Politics

The Truth About Obama-Era Inequality

Just the Facts

The president calls income inequality the ‘defining issue of our time.’ So it seems fair to grade him on his success at addressing it. By any measure, he has failed spectacularly.

Maybe it’s the Christmas season. But when December rolls around, President Obama’s thoughts seem to turn to income inequality.

On December 6, 2011, he gave what the White House billed as a “defining” speech on the subject in Osawatomie, Kansas, site of a historic address by Teddy Roosevelt on “New Nationalism.”

In the 2011 speech, Obama began by painting a portrait of the 1950s and 1960s as an ideal period in American history, highlighting “values” that “gave rise to the largest middle class and the strongest economy that the world has ever known.”

“Every American shared in that pride and in that success,” he added.

It was a remarkable portrait of an American fantasy rooted in Ozzie and Harriet, not history. For a large swath of the country, the president was describing the Jim Crow era, when as an African-American, Obama would have likely found it difficult to vote and his economic prospects severely hindered.

When Obama hailed “the most productive workers” of that period, he was including the Hispanic migrant laborers working for far less than $1 an hour. He also was describing a time when that “glass ceiling” for women like his mother was much lower, and they made just 60 percent of what men made.

The president contrasted that era with today’s “shrinking middle class.” He called income inequality the “defining issue of our time.”

The speech was delivered in front of a largely white, middle-class audience.

Now it’s December 2013, and the president has given another speech on income inequality. This one was in Washington, in front of a liberal group, and this time his vision of history was a bit different. As if criticizing his earlier remarks in front of the Kansas audience, he said:

“Now, we can’t look at the past through rose-colored glasses. The economy didn’t always work for everyone. Racial discrimination locked millions out of poverty—or out of opportunity. Women were too often confined to a handful of often poorly paid professions.”
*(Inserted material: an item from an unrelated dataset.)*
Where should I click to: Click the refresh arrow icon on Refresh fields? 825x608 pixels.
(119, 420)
It’s confusing. Is the past one in which “every American…shared in success” as Obama said in December 2011, or one in which “the economy didn’t work out for everyone,” as he described in December 2013? Whatever the case, one thing has remained the same: He still believes income inequality is the “defining challenge of our time.”

So if income inequality is the standard, it seems fair to grade the president on his success in addressing the problem. By any measure possible—except perhaps the number of speeches given—he has failed. He hasn’t just modestly failed; he’s failed at reducing income inequality more than any president in the modern era.
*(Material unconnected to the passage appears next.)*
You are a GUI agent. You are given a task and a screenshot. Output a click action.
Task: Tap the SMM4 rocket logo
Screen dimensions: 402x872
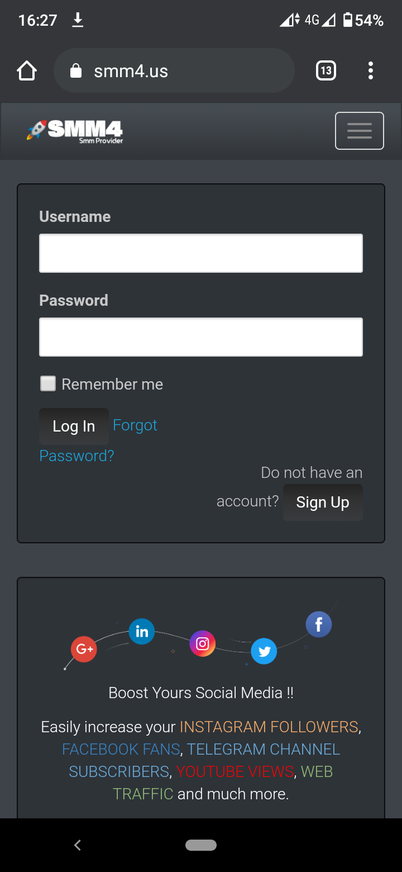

In an August article under the headline “Income Gap Grows Wider (And Faster),” The New York Times determined: “Income inequality in the United States has been growing for decades, but the trend appears to have accelerated during the Obama administration.” The Times based its conclusion on an detailed analysis of wages. But the evidence is also clear in the disparity between the stock market and the growing numbers in poverty, including many working poor in part-time jobs.
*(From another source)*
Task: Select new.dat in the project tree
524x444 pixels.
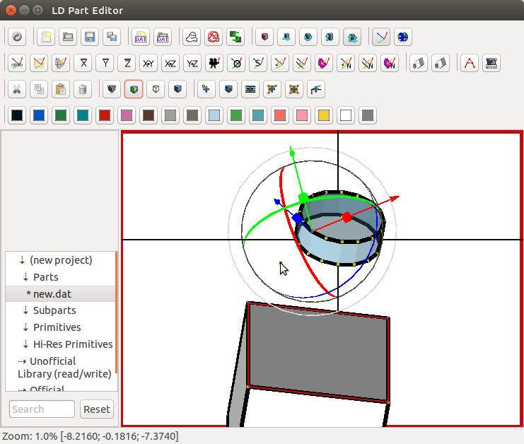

Whenever the stock market hits a new high, some Obama supporters take great glee in highlighting the gain with a jab at those who attacked him as a “socialist.” It’s true. The rich certainly have gotten richer in the Obama economy. But the poor have gotten poorer and grown in number.

While the stock market has soared, so has poverty. More than 42 million Americans are now in poverty, a record level. Sixteen million more are on food stamps today than when Obama took office. A study by the Southern Education Foundation found that for the first time in 40 years, a majority of public school students in 13 Southern and 4 Western states are living in poverty.

To get out of this slow-speed economy, which is grinding more out of the middle class every day, there must be true economic growth. The country still has a jobs crisis. While the worst of the Great Recession is over, fewer Americans are working full time today than when Obama took office, and at lower wages.

Obama is simply not a jobs-first president. Like many conservatives from a different perspective, he’s more motivated by great sweeping social causes: guns, gay rights, and abortion. His inability to focus on one central issue is highlighted by his lack of attention even to Obamacare, his legacy initiative.

What would a jobs-first presidency look like? Think of what a meat-and-potatoes Democrat like Ed Rendell would do in the job. He’d be meeting constantly with business leaders, governors, and small business owners. He’d be asking one driving question: What does it take to get you to hire more people, start one more small business, expand your company into new areas? He would push and push and push and try to make every change possible to create better jobs. Governors do that every day.

It’s not sexy, but it would be a specific focus on improving the lives of more Americans.

Instead we have an eloquent president who seems strangely disconnected from the problems he describes. In 1967, Bobby Kennedy toured the Mississippi Delta to draw attention to the plight of the poor, especially poor black children. A year later he toured Kentucky’s Appalachia, highlighting the poverty of rural whites. Those images still haunt our national consciousness.

But this president? He spends the days before Thanksgiving raising money for campaigns he’ll never run in the mansions of millionaires. Next December he’ll probably give another speech on income inequality. Then perhaps one more in December 2015 and maybe one final hurrah in 2016.

After that, what will count is not his speeches but his record. Right now he’s on track to be one of America’s worst presidents on a subject he calls “defining.” If so, how will he be defined?